The Back Yard

Espai 13

Exhibition program
Cycle: Invisible Circles
Liza Lou
Curated by
Ferran Barenblit

"I am an artist and I am going to bead the world," says Liza Lou decidedly. She goes on to explain how she went to Italy at the age of 18 and was fascinated by the works of the old masters: constructions that needed the combined efforts of persons who gave their whole life to a single piece. She also saw how artists had painted the placid Tuscany countryside, an allegory in the open air with the balanced intervention of man. When she returned to the United States, she decided that she too wanted to build an alternative reality. But her own landscape was very different from that of the Renaissance artists. She had to find another form of expression, closer to the suburban landscape of California, to the all-night supermarkets and the garish colours.

This was how Liza Lou began to create objects out of glass beads. Her first work was The Kitchen, which took her five years. The items in it — made of papier maché and wood — were covered with beads, and not a single detail was lacking: the oven, the refrigerator, the table laid for breakfast, and even the dirty dishes from the night before.

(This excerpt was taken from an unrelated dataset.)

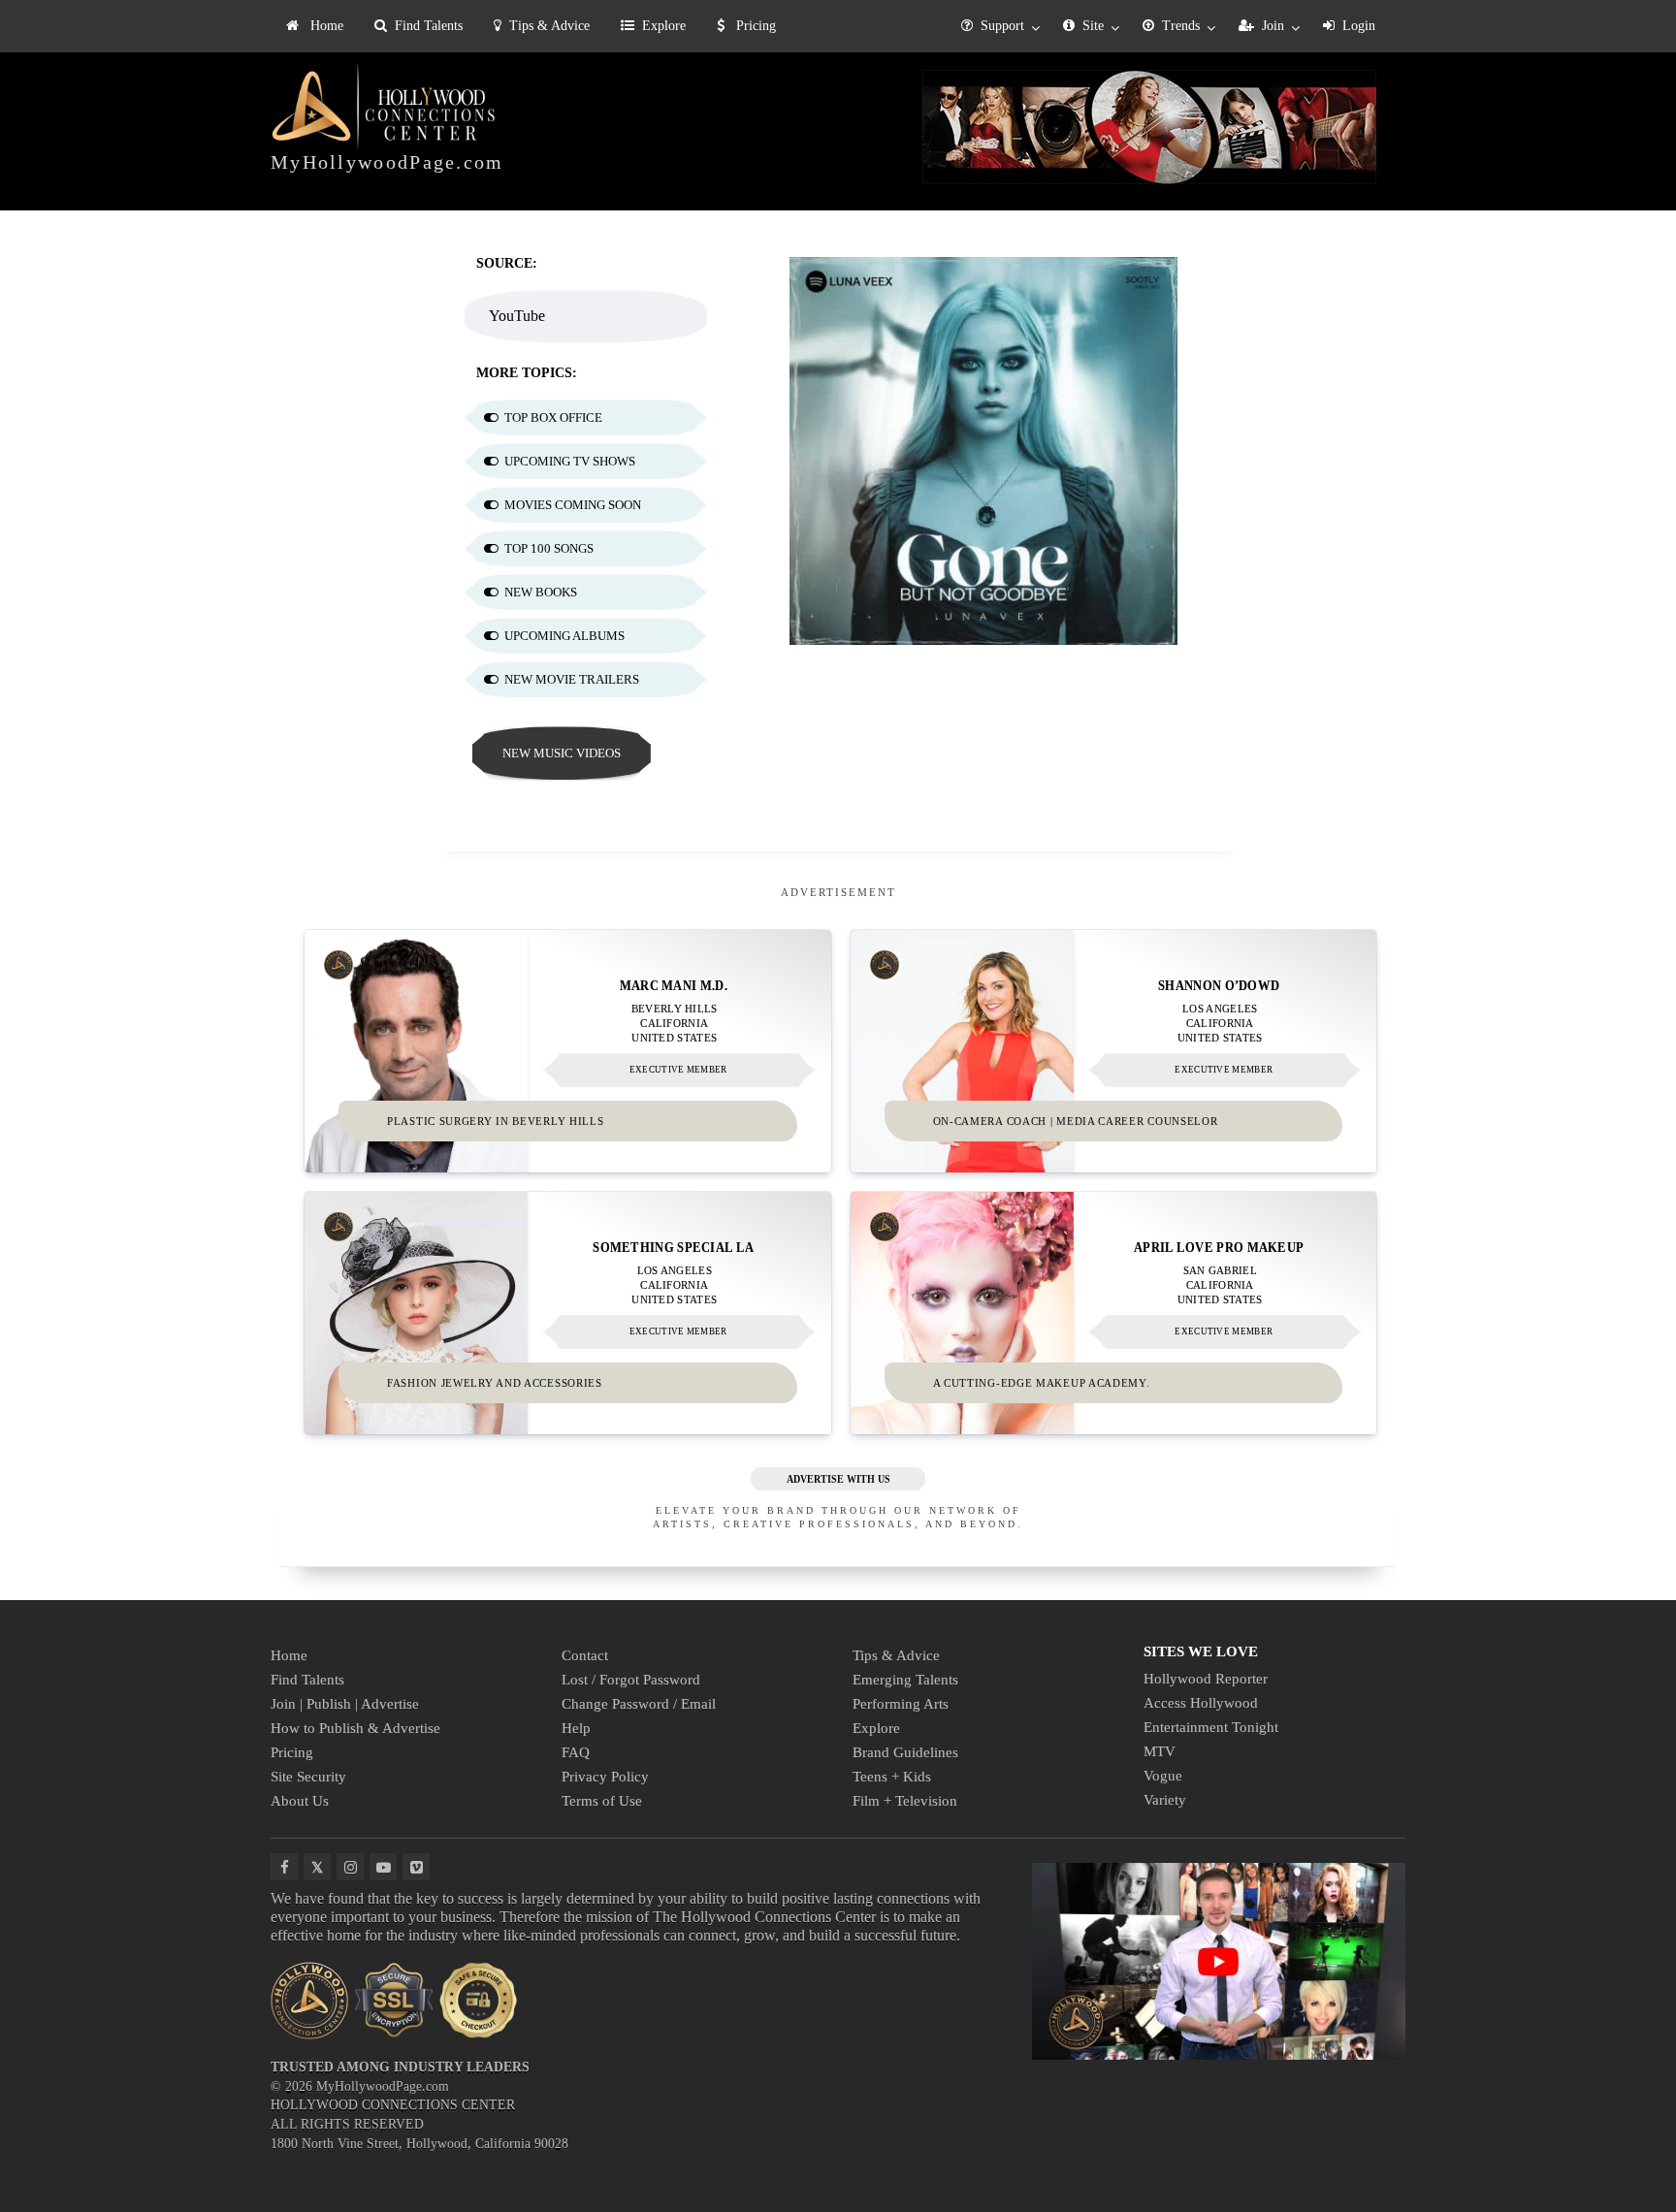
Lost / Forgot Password (631, 1679)
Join (1273, 25)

When it was finished she started on The Back Yard, which in many ways represents the way of life in American suburbs with their detached houses. This time, however, she did not work alone but organized workshops where volunteers spent hours and hours helping to give shape to the blades of grass with millions of beads — a task that would have taken a single person about forty years to complete.

The Back Yard
shows us another way of understanding our surroundings. It is a striking vision of uniform lifestyles, a trend that the rest of the world seems destined to follow. The use of such an unusual material makes us reflect on the limits that have traditionally been established between what is considered art and what is not, depending on the material used or the type of work. It is also a statement about the role to which women have traditionally been relegated: the thankless domestic tasks.

"Maybe I can’t change the world," says the artist, "but I can create what I want to look at."